Usage+Spend Forecasting on AWS with FinOps Foundation’s Best Practices

3 years ago

Computing, Computing - Clouds - AWS, Computing - Data Science, Computing - Databases, Computing - DevOps, Finance, Finance - Cloud Financial Management (FinOps)

Forecasting is the process of making predictions based on our assumptions about the factors driving the data of interest and its actual past and present values. The key value of having accurate forecasts is that they allow to be proactive, rather than reactive.

In 2020, for one in three respondents, cloud spend was projected to be over budget by between 20 percent and 40 percent. One in 12 respondents said their cloud spend was expected to be over budget by more than 40 percent.
– Pepperdata

Making wrong or no forecasts has a high cost for your Company. Many have wondered if it’s a good idea to forecast at all. In our experience, the answer is yes. While nobody owns a crystal ball, a conservative forecasting model prevents the damage from wild guesses, that, if you don’t build a good model, your team will still implicitly make irrespective on their opinion that forecasts were a bad idea or look at someone else’s model. There is no discussion about this, we saw it happen in small and large Companies.

In the AWS context, we recommend forecasting both usage and spend

accurate usage forecasts allow, for example,
- to purchase the right number of reserved instances / savings plans
- to accurately decide the EC2 / RDS instance type and whether to use serverless instead
- to accurately set up AWS services parameters
accurate cost forecasts allow, for example,
- to create realistic budgets and thus better allocate resources – such as time, money, hiring etc.
- to help with the solution pricing
- to determine the cost-effective technology given the expected revenue.

1. AWS Usage Forecasting

We recommend dumping CloudWatch metrics into an S3 data lake using AWS CloudWatch Metric Streams. The setup is well described in this article – choose only the metrics relevant for your forecasting, being aware of the pricing.

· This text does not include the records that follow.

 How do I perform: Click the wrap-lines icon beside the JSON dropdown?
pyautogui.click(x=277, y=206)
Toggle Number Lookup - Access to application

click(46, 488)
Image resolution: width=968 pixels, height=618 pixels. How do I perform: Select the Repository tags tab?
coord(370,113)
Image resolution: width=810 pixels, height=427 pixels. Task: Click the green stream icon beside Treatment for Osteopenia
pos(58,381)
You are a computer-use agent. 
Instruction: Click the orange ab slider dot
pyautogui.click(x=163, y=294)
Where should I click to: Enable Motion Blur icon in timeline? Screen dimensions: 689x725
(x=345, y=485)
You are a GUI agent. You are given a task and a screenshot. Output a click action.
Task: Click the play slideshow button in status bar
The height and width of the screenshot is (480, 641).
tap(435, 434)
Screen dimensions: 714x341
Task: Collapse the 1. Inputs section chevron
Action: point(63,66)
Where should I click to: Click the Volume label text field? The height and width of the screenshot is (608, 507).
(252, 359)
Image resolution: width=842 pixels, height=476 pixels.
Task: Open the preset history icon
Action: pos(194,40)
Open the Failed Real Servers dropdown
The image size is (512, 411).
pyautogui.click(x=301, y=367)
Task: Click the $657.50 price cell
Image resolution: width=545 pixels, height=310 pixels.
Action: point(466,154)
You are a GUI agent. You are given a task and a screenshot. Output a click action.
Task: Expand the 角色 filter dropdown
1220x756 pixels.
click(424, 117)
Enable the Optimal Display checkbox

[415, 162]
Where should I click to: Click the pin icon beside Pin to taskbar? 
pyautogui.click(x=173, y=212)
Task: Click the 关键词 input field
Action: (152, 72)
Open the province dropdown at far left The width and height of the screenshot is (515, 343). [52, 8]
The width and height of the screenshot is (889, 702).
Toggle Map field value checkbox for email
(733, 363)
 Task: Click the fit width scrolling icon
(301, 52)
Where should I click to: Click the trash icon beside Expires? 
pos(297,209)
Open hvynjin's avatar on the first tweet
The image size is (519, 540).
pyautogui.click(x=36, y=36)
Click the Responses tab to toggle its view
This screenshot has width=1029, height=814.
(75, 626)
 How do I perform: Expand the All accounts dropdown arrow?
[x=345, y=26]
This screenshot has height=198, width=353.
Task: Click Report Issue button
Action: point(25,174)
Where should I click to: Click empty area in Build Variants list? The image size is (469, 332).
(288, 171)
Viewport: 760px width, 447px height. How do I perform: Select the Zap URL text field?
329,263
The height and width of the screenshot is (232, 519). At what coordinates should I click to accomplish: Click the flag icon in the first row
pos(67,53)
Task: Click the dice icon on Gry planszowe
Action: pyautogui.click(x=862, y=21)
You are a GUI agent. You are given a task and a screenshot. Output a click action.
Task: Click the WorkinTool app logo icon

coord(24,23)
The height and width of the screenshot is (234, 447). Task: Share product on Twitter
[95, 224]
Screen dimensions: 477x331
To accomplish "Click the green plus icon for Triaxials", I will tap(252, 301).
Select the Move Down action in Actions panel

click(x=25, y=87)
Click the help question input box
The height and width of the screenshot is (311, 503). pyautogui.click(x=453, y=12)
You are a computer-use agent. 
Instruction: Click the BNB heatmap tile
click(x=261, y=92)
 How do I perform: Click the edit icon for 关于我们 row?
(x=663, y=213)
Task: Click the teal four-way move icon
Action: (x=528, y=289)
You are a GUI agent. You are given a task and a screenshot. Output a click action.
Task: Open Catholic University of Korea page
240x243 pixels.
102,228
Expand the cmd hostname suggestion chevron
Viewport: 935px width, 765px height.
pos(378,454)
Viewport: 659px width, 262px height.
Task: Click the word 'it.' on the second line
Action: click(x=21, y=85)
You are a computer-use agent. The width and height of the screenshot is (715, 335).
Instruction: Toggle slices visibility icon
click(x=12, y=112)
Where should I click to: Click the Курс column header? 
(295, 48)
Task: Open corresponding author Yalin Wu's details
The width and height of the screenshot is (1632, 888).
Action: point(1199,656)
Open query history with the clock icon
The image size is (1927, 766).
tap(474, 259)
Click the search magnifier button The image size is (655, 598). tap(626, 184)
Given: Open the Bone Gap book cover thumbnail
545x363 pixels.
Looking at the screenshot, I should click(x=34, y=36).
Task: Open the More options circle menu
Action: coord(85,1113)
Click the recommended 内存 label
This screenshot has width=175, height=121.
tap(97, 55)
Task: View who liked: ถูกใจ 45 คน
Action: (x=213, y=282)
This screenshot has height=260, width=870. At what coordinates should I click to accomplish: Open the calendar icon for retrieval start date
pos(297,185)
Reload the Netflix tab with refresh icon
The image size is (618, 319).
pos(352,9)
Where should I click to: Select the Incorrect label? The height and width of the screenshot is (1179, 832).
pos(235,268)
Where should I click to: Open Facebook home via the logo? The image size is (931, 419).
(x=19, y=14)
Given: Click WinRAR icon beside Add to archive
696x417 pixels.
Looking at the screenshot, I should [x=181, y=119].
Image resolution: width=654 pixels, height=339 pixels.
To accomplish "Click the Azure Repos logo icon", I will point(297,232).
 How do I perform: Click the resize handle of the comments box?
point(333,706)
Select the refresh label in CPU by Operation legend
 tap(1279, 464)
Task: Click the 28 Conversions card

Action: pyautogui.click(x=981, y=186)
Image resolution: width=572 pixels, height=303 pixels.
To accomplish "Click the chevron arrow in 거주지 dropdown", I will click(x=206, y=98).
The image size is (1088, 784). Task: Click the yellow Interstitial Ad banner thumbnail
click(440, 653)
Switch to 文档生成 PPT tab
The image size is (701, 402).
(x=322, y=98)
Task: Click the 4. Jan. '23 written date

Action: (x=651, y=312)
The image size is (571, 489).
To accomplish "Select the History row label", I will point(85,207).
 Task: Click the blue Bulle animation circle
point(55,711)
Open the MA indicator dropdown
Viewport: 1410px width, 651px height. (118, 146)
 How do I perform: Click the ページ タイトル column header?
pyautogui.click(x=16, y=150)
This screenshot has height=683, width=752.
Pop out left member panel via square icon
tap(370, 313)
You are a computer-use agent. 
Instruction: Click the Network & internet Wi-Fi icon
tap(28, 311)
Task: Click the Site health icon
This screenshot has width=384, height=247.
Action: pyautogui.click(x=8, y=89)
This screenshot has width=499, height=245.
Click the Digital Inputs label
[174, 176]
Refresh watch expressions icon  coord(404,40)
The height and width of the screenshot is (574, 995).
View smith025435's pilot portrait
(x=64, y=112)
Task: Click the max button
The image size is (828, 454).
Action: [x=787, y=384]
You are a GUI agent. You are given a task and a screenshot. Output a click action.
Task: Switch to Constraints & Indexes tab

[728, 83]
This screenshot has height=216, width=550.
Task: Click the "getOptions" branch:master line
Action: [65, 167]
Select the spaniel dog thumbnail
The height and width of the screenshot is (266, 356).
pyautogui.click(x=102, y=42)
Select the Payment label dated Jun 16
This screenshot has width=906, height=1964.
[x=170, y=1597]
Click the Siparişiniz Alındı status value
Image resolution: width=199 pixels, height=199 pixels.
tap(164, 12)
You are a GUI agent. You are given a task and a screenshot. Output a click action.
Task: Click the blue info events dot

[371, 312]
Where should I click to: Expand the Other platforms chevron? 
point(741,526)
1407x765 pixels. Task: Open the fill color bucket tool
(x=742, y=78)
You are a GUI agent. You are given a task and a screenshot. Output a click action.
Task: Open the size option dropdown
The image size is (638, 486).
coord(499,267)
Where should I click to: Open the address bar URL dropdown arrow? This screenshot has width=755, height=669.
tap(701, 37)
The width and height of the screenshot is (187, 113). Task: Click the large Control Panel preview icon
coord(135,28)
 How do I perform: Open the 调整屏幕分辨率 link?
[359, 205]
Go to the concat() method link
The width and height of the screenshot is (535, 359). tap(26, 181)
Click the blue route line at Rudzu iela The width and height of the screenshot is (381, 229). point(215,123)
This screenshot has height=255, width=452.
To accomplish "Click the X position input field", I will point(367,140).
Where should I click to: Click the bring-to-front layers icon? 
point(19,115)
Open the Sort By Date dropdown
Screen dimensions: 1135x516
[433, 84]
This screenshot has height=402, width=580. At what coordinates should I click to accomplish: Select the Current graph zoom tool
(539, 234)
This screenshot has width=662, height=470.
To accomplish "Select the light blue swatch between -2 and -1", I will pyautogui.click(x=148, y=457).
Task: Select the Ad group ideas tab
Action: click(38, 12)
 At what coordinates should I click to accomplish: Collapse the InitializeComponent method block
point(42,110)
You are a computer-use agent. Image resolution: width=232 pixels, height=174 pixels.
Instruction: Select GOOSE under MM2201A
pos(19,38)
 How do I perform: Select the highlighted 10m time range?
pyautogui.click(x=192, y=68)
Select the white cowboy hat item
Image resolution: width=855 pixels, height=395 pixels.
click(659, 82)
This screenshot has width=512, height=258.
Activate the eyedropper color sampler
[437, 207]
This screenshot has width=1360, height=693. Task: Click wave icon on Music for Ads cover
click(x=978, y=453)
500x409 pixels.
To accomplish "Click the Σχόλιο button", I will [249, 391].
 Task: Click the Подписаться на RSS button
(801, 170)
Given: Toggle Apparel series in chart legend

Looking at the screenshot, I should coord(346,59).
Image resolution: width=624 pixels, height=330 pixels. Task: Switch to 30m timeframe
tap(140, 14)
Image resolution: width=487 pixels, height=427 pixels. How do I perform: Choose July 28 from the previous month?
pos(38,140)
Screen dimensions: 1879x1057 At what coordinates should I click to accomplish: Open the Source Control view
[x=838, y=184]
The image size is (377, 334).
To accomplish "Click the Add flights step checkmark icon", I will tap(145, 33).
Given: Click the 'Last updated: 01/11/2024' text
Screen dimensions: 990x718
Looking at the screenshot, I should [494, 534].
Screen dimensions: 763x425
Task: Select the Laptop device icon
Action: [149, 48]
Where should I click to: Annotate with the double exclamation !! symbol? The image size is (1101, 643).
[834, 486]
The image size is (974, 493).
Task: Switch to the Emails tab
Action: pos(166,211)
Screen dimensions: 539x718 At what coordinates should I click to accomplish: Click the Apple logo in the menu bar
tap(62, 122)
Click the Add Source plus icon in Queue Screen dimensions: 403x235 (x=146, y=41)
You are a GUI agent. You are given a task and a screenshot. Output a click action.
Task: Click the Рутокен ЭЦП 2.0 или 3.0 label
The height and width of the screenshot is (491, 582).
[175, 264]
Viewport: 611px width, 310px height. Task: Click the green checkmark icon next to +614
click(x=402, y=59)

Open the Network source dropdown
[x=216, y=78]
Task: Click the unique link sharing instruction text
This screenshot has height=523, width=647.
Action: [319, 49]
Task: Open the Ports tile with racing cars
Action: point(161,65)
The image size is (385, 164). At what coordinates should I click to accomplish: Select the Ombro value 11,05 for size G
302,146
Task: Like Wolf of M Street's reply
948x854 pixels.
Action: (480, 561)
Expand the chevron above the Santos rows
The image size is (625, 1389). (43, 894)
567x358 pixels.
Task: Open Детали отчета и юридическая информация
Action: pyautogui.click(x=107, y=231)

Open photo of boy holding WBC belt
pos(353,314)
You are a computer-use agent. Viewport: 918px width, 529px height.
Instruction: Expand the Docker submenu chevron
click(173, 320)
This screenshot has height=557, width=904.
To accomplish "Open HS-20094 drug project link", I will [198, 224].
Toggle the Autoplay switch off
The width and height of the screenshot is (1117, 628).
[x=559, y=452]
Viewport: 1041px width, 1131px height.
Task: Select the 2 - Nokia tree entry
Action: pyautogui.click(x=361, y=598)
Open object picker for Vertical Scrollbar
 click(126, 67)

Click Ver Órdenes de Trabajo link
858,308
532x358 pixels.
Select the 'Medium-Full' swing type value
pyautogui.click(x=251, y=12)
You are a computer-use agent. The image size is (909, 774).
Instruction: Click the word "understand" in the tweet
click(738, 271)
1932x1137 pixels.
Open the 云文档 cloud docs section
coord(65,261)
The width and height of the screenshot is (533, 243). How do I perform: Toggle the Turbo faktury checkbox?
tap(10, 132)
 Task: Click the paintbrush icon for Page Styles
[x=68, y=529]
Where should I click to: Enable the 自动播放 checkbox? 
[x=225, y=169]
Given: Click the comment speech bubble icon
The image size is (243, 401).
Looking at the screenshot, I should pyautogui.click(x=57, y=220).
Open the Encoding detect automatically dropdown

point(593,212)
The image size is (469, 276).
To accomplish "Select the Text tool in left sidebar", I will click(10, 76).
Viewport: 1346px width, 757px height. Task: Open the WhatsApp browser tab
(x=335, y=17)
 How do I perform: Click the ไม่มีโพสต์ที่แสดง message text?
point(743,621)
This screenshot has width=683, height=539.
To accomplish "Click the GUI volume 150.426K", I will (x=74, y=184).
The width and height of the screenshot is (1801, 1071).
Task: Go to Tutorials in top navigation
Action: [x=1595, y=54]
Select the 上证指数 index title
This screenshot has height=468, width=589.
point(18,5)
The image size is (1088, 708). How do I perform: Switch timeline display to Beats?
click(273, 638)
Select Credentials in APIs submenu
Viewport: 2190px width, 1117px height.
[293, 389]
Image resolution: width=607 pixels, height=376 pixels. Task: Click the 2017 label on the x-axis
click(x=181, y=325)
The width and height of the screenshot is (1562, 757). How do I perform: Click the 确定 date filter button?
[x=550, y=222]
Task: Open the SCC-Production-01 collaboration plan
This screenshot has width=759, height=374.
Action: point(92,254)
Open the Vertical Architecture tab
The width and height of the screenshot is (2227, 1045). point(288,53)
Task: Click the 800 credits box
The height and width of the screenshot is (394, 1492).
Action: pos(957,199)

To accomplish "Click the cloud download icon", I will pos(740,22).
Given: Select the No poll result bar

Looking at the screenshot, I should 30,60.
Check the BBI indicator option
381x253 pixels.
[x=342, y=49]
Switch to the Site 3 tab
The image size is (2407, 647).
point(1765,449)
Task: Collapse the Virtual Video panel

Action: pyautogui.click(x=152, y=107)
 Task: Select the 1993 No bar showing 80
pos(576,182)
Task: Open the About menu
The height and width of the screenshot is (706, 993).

The CloudWatch data lake can be also queried with AWS Athena to provide data to answer complex questions, such as identification of usage patterns of EBS drives to optimize their size or their storage class, or quantification of the costs of overprovisioned and unused EC2 instances.

Using AWS CloudWatch Streams is far more powerful than using CloudWatch Metrics Insights, since the latter’s queries are per account only and do not support linked accounts.

1.1. Best Practices for Usage Forecasting

Aggregate the usage data across related services – e.g., compute, storage, data transfer
Choose the right binning – daily / weekly / monthly data
Normalize all data per business-driven unit, such as per customer, or transaction.
Use any of the AWS services described below for producing the forecasts

2. AWS Cost Forecasting

We recommend forecasting both net unblended costs and net amortized costs (net indicates they include all discounts):

net unblended costs – these are the costs as they are charged to you → the costs which show up on your AWS bill → cash basis of accounting
net amortized costs – these are the effective daily costs, considering all purchased reserved instances and savings plans → accrual basis of accounting.

The best way to illustrate the difference between the net unblended and net amortized costs is to compare them on the day when you purchase a one-year reserved EC2 instance for $X:

the net unblended costs jump by $X and the next day there will be no charge for the reserved instance
the net amortized costs jump by $X/100 for the next 365 days since the reserved EC2 instance costs are spread over the lifetime of the reserved instance.

2.1. Setting up AWS CUR S3 Data Lake

All below analysis is based upon Cost and Usage Report (CUR) S3 data lake which can be queried by AWS Athena.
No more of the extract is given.